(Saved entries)
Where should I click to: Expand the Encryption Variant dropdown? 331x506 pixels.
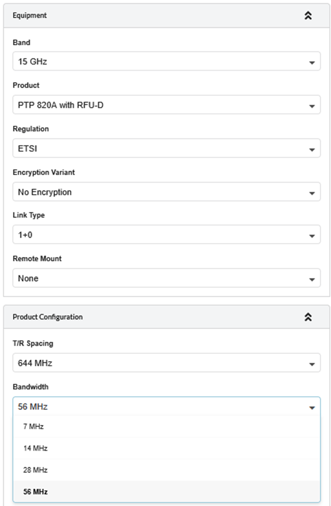pyautogui.click(x=160, y=192)
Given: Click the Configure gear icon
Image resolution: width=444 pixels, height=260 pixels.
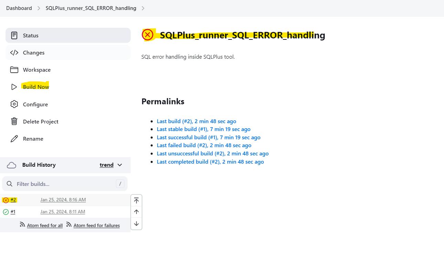Looking at the screenshot, I should (x=14, y=104).
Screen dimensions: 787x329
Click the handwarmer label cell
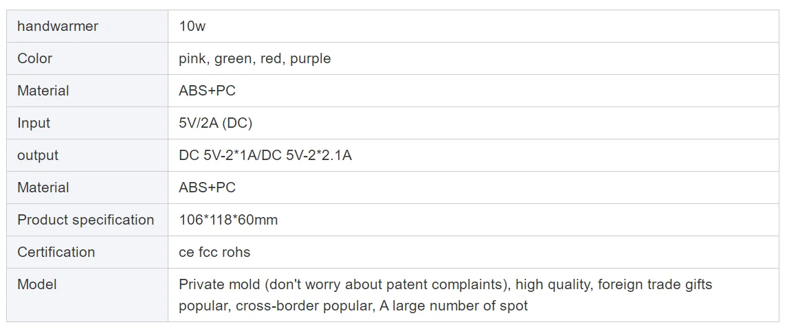(x=58, y=26)
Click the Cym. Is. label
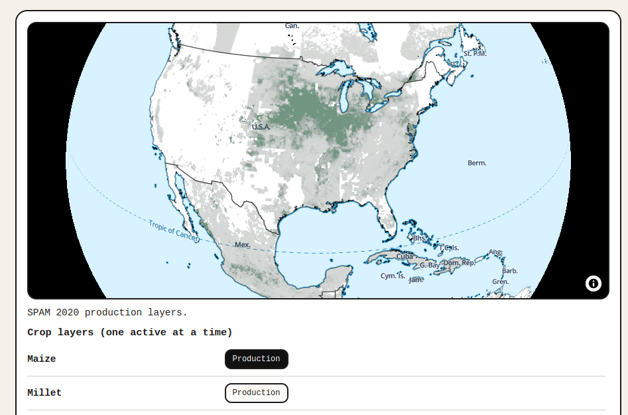Image resolution: width=628 pixels, height=415 pixels. (x=391, y=274)
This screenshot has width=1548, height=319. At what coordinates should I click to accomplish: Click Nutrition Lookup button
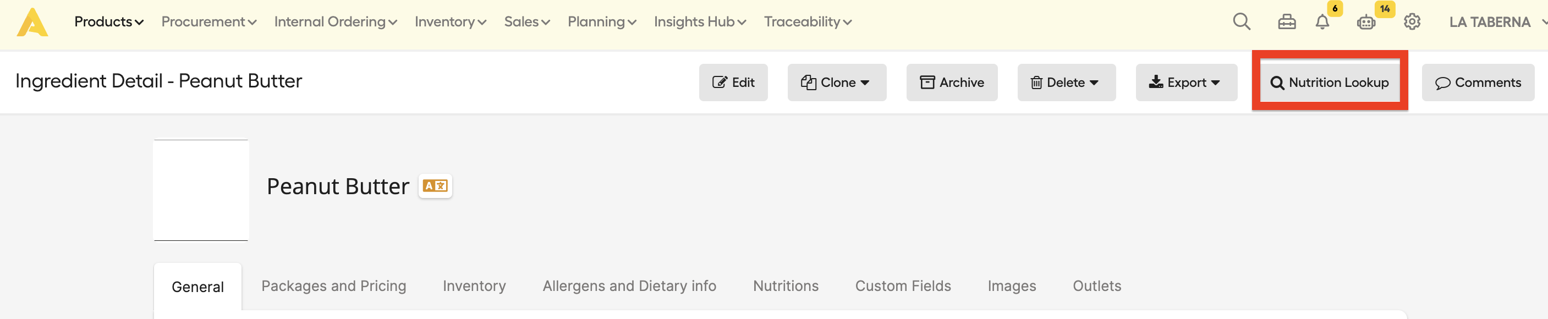pos(1329,82)
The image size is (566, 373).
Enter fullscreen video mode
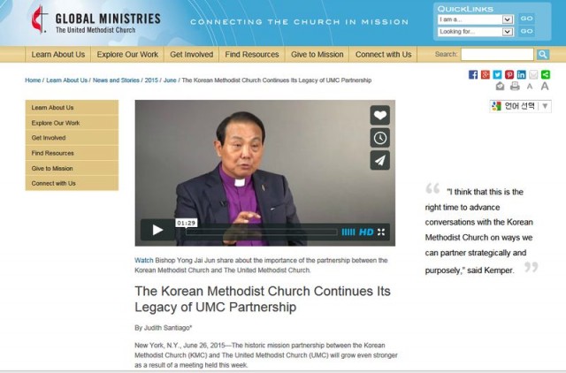(x=381, y=232)
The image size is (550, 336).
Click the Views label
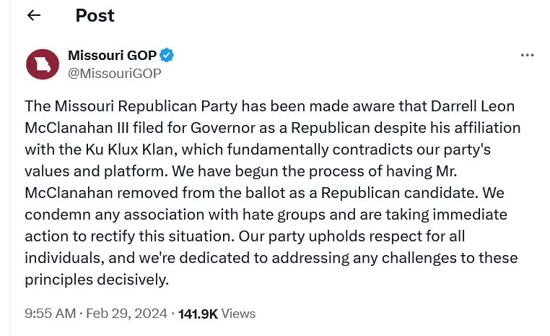click(238, 313)
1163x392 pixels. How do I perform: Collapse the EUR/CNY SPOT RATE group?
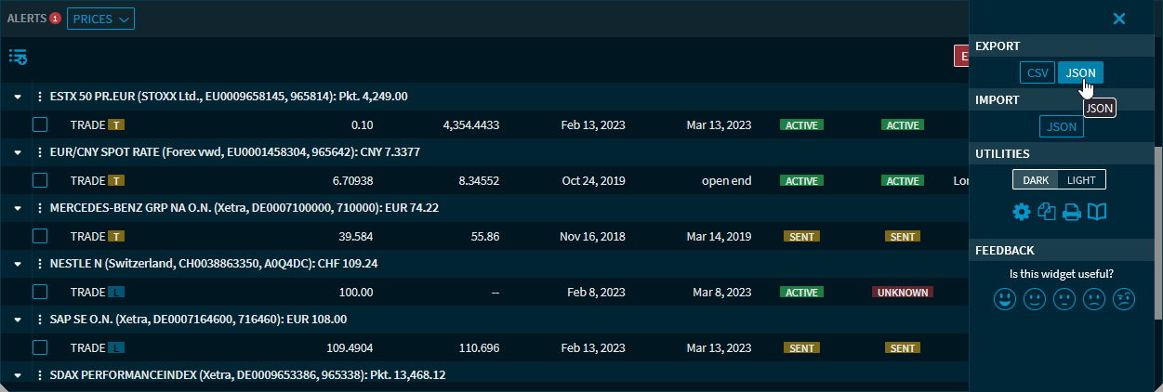tap(18, 152)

| ACTIVITY |
From the first line of the records down through the line containing "Screen dimensions: 787x329", transcribe exactly those lines and no others, both ends kept, pictures dropped.

| THE ANSWER |
Where should I click to: Expand the Encryption Variant dropdown? 331x506 pixels.
pyautogui.click(x=160, y=192)
Given: Click the Configure gear icon
Image resolution: width=444 pixels, height=260 pixels.
Looking at the screenshot, I should (x=14, y=104).
Screen dimensions: 787x329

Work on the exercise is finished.